Sophie Mwaisela is a rising fourth-year in the College of Arts and Sciences.
Rising fourth-year Sophie Mwaisela came to Penn dead-set on majoring in political science, but a history class her first year changed everything.
“It was Africa in World History with Dr. Lee Cassanelli, and I was just taken with the course,” says Mwaisela, who is from Baltimore, Maryland. “I discovered I really liked the humanities.”
So Mwaisela changed her major to history in the College of Arts and Sciences and is embarking on the department’s Honors Thesis Program. She has tapped into her own personal history as the child of a Swiss mom and Tanzanian dad as inspiration for her thesis looking at Switzerland’s role in 19th-century imperialism and the Scramble for Africa.
She notes that Switzerland, and Geneva in particular, is the headquarters for many international organizations, including offices of the United Nations and the Red Cross. “I’ve been learning how the history of these organizations are completely tied to the age of colonialism,” she says. “It doesn’t mean that they’re bad institutions, but understanding that places that we think are neutral and that we might hold above other ones because we think they’re more reasonable had their own biases at the time.”
This summer, thanks to funding from The Gelfman International Summer Fund, Mwaisela was able to spend the month of June in Geneva perusing the city’s archives, as well as take a trip to Basel to do the same. The fund is supported by the Center for Undergraduate Research & Fellowships (CURF).
“I’m looking into the question of neutrality and if any nation can truly claim to be neutral,” Mwaisela says.
Her research focuses mainly on The Swiss League for the Defense of the Congolese Natives that was formed by a journalist and botanist in the wake of the news of atrocities in the Congo. “They saw themselves as special because they were Swiss and they didn’t have any colonies, which gave them a really clear view on this,” she says.
Before leaving for Switzerland, she connected with Fabio Rossinelli, a professor at the University of Lausanne who specializes in the role of Swiss geographical societies and their ties to Belgium and its notorious King Leopold II. Rossinelli helped her refine her topic and recommended other sources to read.

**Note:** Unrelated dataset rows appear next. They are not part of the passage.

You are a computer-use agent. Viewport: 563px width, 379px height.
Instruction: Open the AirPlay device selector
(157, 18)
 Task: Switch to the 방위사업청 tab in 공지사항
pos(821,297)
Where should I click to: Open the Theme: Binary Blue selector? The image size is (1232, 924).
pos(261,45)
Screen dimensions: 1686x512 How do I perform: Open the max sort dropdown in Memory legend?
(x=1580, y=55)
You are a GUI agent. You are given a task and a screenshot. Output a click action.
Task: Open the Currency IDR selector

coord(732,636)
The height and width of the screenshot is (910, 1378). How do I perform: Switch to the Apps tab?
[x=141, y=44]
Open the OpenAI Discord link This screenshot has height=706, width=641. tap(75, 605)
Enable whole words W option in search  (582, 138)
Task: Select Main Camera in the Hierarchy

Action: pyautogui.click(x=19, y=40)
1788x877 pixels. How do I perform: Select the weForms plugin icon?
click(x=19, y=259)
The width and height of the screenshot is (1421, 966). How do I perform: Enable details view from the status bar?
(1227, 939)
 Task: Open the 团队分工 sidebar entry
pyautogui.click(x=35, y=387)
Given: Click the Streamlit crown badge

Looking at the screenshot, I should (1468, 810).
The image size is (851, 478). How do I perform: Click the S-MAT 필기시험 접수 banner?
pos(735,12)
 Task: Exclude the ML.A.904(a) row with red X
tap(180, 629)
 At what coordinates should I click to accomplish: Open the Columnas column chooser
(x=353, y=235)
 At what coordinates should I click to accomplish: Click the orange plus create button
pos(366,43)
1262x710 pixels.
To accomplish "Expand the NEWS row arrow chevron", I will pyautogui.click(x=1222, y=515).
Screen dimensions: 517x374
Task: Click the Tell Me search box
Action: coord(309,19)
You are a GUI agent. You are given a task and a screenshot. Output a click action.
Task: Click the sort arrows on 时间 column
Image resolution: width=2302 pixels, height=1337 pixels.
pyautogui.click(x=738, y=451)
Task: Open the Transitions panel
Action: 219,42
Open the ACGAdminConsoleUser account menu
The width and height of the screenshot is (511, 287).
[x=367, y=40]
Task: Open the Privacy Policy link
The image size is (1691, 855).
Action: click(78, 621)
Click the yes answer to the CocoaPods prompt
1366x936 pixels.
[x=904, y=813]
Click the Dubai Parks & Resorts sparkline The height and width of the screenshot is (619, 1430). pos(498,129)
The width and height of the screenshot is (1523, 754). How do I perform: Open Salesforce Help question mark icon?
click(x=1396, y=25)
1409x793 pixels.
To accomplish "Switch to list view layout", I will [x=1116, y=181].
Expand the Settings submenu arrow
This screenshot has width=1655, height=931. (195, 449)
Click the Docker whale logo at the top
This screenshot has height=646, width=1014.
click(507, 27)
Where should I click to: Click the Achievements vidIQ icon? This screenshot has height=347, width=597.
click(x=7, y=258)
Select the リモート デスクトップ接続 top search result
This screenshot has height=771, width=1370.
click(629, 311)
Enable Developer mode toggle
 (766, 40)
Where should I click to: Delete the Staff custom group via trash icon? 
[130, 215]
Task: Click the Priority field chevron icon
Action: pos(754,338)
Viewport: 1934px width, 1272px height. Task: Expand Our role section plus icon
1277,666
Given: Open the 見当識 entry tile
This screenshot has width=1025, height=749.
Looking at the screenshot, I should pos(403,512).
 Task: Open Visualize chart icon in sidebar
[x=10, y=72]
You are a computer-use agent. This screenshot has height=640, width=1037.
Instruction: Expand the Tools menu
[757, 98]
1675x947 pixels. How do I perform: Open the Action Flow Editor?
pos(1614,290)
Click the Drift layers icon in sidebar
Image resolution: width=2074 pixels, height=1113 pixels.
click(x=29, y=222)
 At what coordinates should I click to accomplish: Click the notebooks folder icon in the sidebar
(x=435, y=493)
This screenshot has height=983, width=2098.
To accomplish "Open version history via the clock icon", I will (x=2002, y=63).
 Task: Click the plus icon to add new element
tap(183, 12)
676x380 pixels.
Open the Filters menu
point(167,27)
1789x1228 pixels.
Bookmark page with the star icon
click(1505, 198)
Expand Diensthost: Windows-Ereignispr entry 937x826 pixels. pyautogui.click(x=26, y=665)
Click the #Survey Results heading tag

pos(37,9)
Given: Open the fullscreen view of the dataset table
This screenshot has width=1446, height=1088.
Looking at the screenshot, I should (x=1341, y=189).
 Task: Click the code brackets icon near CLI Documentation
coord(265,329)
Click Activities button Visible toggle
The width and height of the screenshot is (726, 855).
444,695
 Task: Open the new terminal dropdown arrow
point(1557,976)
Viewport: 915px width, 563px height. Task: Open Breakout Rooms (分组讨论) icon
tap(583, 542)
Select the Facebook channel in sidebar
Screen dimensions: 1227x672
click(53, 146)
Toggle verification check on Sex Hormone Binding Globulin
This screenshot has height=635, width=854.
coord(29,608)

“When I went to Geneva, I got the chance to meet with him, and he introduced me to several master’s students he’s mentoring on the topic of Swiss colonialism, because it’s a very new topic,” she says. Among them was a student doing her master's thesis on the colonial ties to Swiss chocolate.
“Swiss chocolate is produced in Ghana and South America, and that alone is an example of Switzerland’s involvement in the colonial project,” Mwaisela says. She was also included on the group’s trip to the Swiss National Museum.
Mwaisela is a work-study student in the Penn Libraries’ Kislak Center for Special Collections, Rare Books, and Manuscripts and in 2022 had an internship there as part of Penn’s Summer Humanities Internship Program, funded by the College and administered by CURF. “It has reaffirmed my love of the humanities,” she says, adding that after this summer spent conducting her own research in the dusty archives of Switzerland she has grown to appreciate archival work from both sides of the desk.
Cassanelli, a Penn professor who teaches African history and historiography and the history of foreign aid in Africa, is Mwaisela’s advisor in the history honors program. He says he is heartened to see students like her grow into producers of knowledge.
“Undergraduates often think of themselves as consumers of other experts’ knowledge, and I encourage resourceful students like Sophie to produce their own, and she's taken that to heart,” he says. “She has gone right ahead and made herself an emerging scholar of the subject.”
He says he especially likes her approach to her research topic, looking into the lives of notable individuals in Switzerland and their actions during 19th -century colonialism. “That’s significant because you don’t have something called imperialism without buy-in by lots of different people for different reasons. It’s not just one or two ‘big men’ in history who are making all the critical decisions. They had to get all kinds of influential people on board,” he says.
Especially after COVID-19 pandemic, Cassanelli says he noticed a tendency for some students to try to get all their information online, and he is pleased to see Mwaisela’s enthusiasm for going out into the world, looking for primary sources in underutilized historical archives. “Rarely have I seen an undergraduate whose eyes twinkle when they talk about shelving medieval manuscripts, which she gets excited by,” he says.
All that is what makes a dedicated historian, he says.
“You have to love that kind of work because you can spend days or even weeks finding nothing but a lot of trivial correspondence in musty old folders, and then suddenly you come across a piece of evidence, a little like a smoking gun, something you’ve always suspected but now you’ve confirmed,” he says. “Sophie is unusual, even for aspiring young historians today, in her enthusiasm for making those discoveries. And that, to me, is exciting. It keeps me young when I see students like her.”